No disrespect to Elizabeth Taylor, but I can’t help feeling that the film Elephant Walk (1954) would have been a more powerful and psychologically engaging cinematic experience had Vivien Leigh been able to complete her role alongside her lover, Peter Finch. But it was not to be for her enduring bipolar disorder (earlier known as manic depression) ultimately rendered her unfit to work.
Those diagnosed with bipolar disorder experience swings in mood from periods of overactive, excited behaviour known as mania to deep depression. Between these highs and lows stable periods can occur. Some sufferers also see or hear things that others don’t (visual or auditory hallucinations) or have strange, unshared beliefs (delusions). When discussing Vivien Leigh, this incapacitating illness must always be borne in mind, her often bizarre actions put into context.
Vivien, born as Vivian (sic) Mary Hartley in Darjeeling in 1913 (her father was English, her mother probably part-Irish, part-Indian) was first noticed for her performance in the play The Mask of Virtue (1935). At this time she was married to barrister Leigh Holman.
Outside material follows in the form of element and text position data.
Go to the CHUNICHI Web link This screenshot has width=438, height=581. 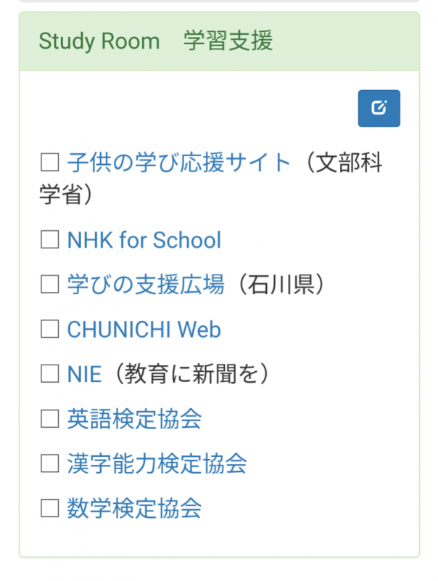click(x=144, y=330)
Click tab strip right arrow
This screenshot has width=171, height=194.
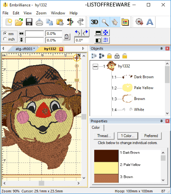pos(83,49)
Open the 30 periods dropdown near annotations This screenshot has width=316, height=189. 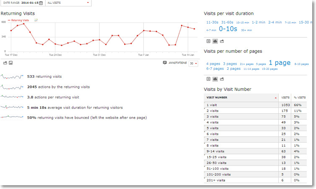tap(193, 64)

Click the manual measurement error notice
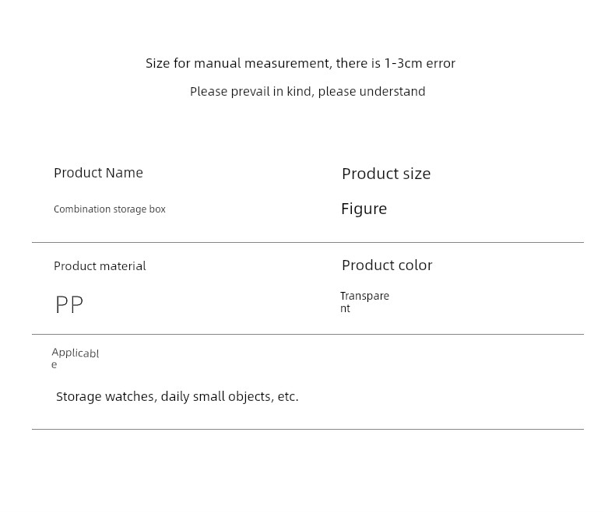click(300, 64)
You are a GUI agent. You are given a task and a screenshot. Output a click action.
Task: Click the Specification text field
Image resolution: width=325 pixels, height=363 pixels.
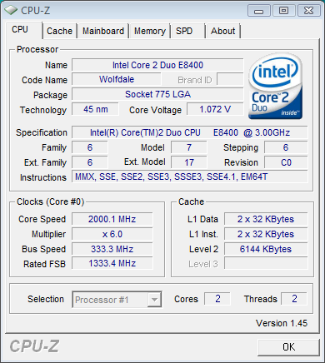pyautogui.click(x=190, y=132)
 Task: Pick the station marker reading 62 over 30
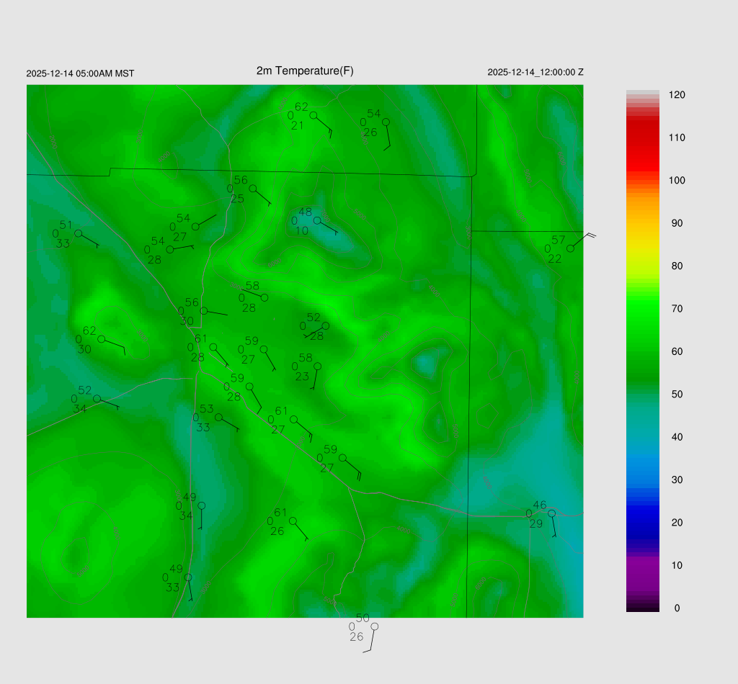pyautogui.click(x=101, y=339)
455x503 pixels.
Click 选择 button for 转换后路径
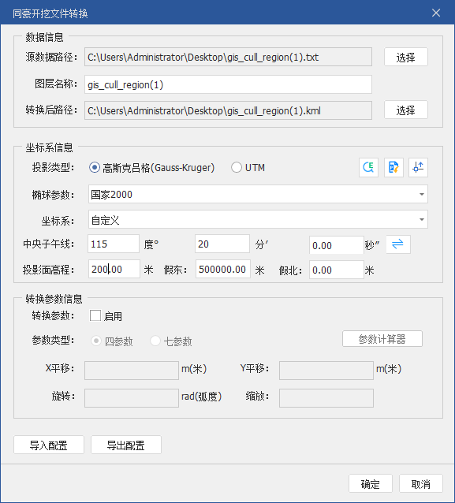406,110
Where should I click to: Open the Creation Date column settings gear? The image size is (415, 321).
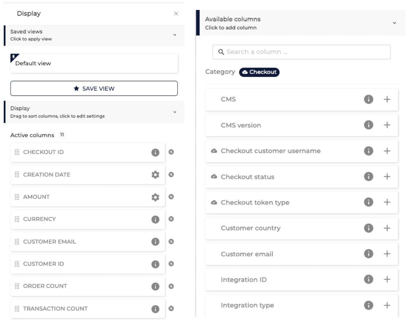pos(155,175)
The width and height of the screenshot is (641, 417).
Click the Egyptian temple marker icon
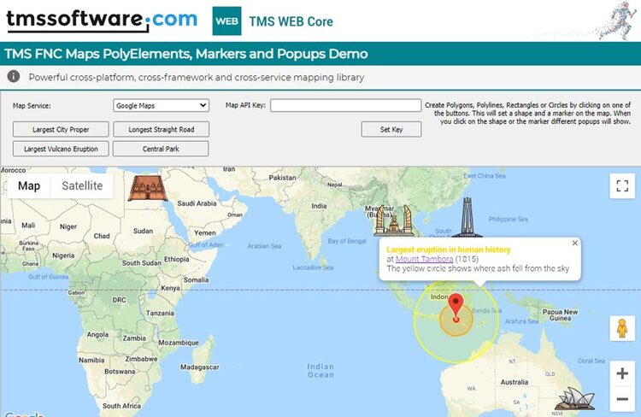tap(144, 187)
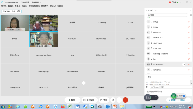
Task: Collapse the 参加者 (32) panel header
Action: pos(146,10)
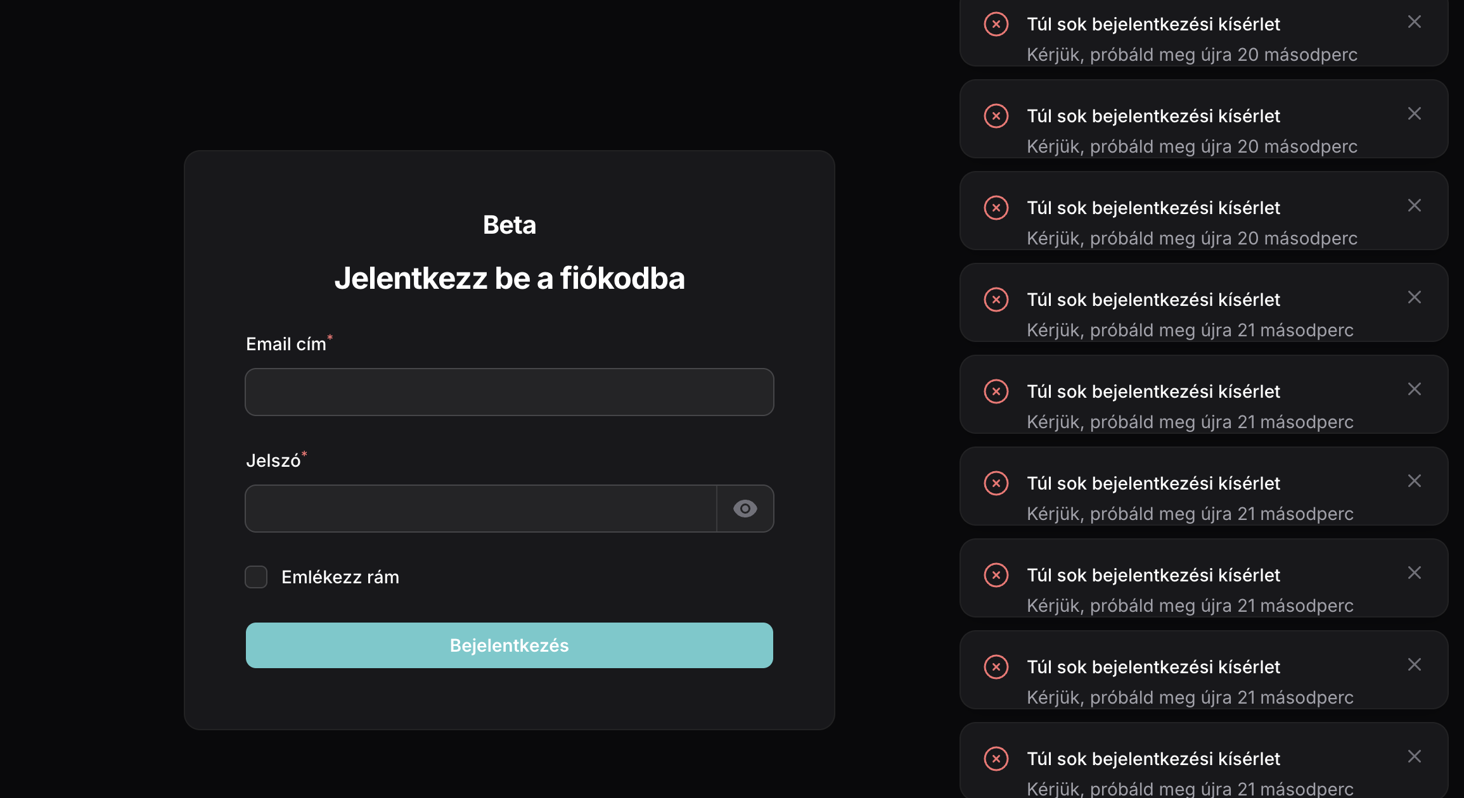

Laurence (“Larry”) Olivier, on the path to becoming one of the most respected actors of the era, was married to actress Jill Esmond. Olivier watched Vivien in the play, congratulated her, and they began an affair after acting as lovers in Fire over England (1937). They moved to Hollywood, and in 1939 Vivien won the Academy Award for Best Actress for her portrayal of Scarlett O’Hara in Gone with the Wind (1939).
In early 1940 Esmond agreed to divorce Olivier and Holman agreed to divorce Vivien, making possible Olivier’s and Vivien’s marriage later that year. In 1942 the Oliviers returned to England from Hollywood. In 1944 she was diagnosed as having tuberculosis in her left lung. In 1945, while filming Caesar and Cleopatra she discovered she was pregnant but suffered a miscarriage. She fell into a deep depression, verbally and physically attacking Olivier.